*Data extract:*

★ ★ ★ ★ ★ ★ ★

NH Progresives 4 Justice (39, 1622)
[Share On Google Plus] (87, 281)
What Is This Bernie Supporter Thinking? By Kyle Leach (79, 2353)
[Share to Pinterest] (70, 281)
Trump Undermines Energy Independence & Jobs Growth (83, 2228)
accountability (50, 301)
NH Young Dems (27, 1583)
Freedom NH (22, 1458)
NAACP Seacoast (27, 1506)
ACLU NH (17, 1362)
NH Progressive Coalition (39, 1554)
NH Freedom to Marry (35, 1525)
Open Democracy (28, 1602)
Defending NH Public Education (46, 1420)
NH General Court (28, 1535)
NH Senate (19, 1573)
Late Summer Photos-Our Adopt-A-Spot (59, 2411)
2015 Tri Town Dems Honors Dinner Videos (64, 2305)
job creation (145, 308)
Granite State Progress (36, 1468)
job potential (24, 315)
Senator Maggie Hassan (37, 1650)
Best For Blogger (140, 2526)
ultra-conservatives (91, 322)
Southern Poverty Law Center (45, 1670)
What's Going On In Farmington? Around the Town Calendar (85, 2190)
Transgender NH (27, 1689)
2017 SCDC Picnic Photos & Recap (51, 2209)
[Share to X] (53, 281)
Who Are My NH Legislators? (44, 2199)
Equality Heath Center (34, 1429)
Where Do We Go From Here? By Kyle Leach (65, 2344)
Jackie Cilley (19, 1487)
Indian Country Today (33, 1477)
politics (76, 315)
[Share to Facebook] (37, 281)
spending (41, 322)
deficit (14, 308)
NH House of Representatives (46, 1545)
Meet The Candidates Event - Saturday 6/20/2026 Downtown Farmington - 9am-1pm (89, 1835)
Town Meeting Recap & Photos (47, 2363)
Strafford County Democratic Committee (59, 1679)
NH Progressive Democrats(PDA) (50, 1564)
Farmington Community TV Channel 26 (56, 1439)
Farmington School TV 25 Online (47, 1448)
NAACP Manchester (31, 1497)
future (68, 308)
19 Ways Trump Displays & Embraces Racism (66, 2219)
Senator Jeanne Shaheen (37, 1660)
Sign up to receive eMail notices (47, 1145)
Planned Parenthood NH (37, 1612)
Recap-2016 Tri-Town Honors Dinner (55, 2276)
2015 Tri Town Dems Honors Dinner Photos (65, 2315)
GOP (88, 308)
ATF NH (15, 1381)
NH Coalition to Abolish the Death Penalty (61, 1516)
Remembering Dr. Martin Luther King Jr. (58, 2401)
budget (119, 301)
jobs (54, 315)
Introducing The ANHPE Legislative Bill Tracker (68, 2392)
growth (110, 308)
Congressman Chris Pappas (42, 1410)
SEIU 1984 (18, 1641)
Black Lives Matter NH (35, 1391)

★ ★ ★ ★ ★ ★ ★

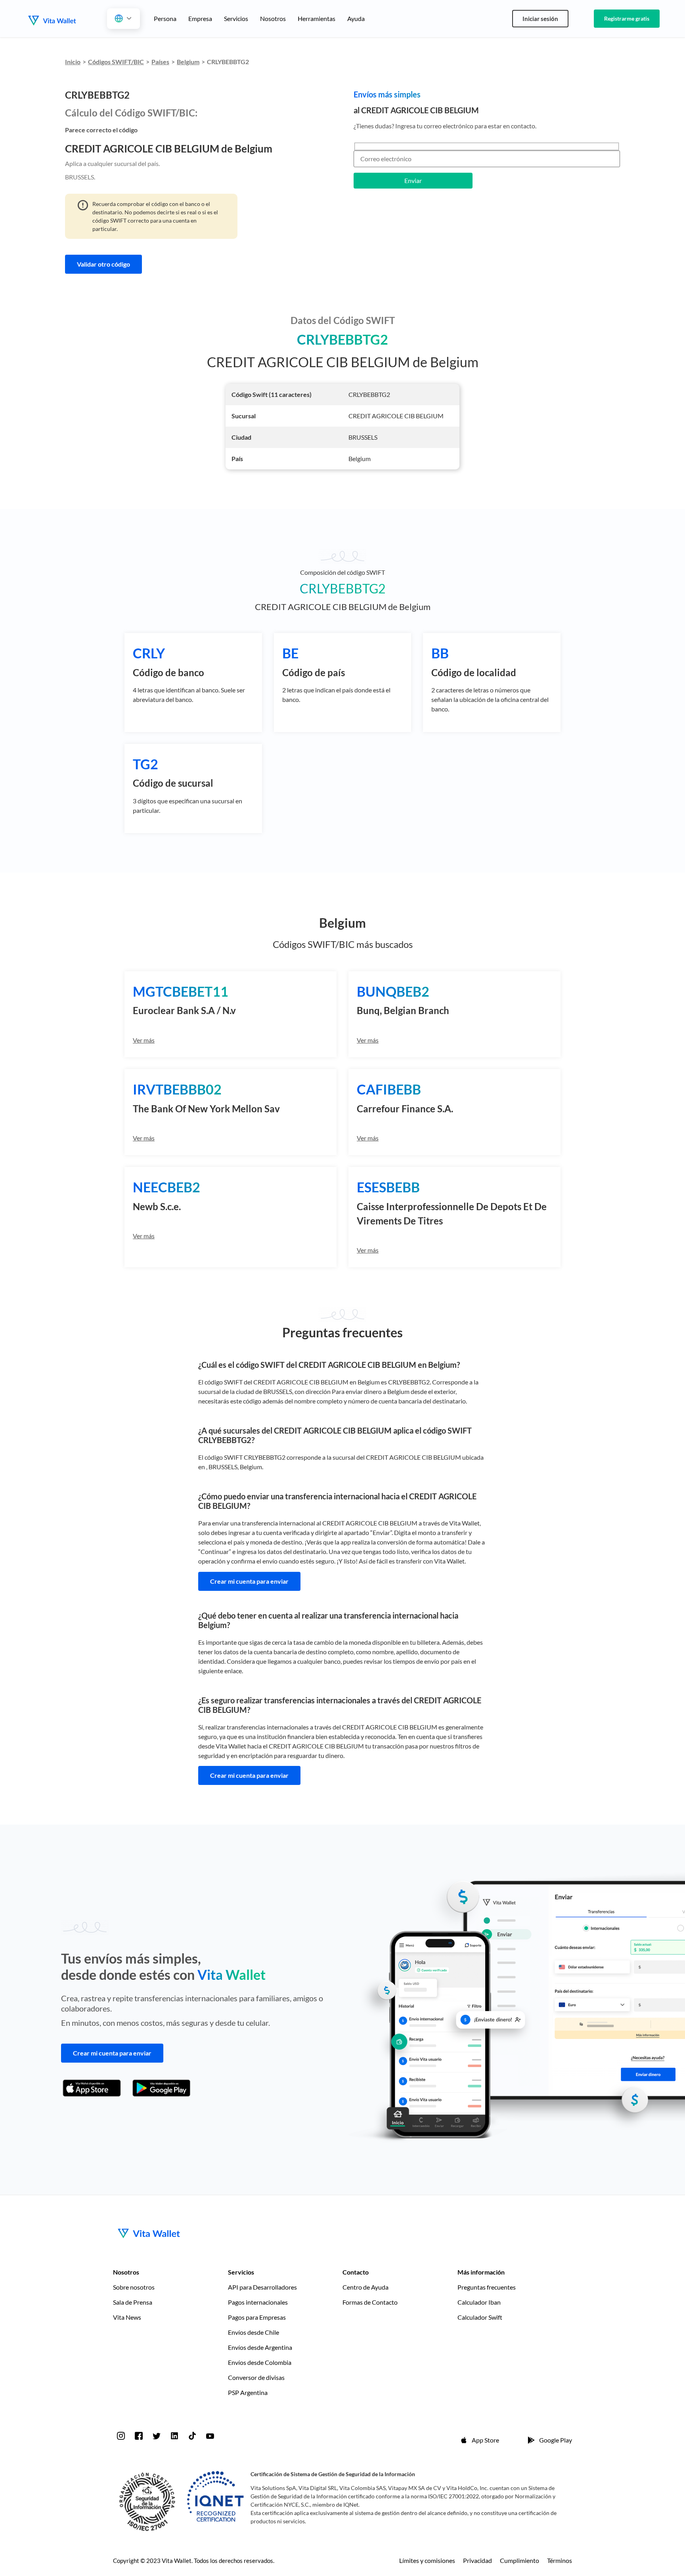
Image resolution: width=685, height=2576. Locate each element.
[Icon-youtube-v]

★ ★ ★ ★ ★ ★ ★

*What is needed:* Copy exactly the stretch of data above from the line with "Planned Parenthood NH (37, 1612)" through the line with "jobs (54, 315)", and omit all other lines.

*Written reply:*
Planned Parenthood NH (37, 1612)
Recap-2016 Tri-Town Honors Dinner (55, 2276)
2015 Tri Town Dems Honors Dinner Photos (65, 2315)
GOP (88, 308)
ATF NH (15, 1381)
NH Coalition to Abolish the Death Penalty (61, 1516)
Remembering Dr. Martin Luther King Jr. (58, 2401)
budget (119, 301)
jobs (54, 315)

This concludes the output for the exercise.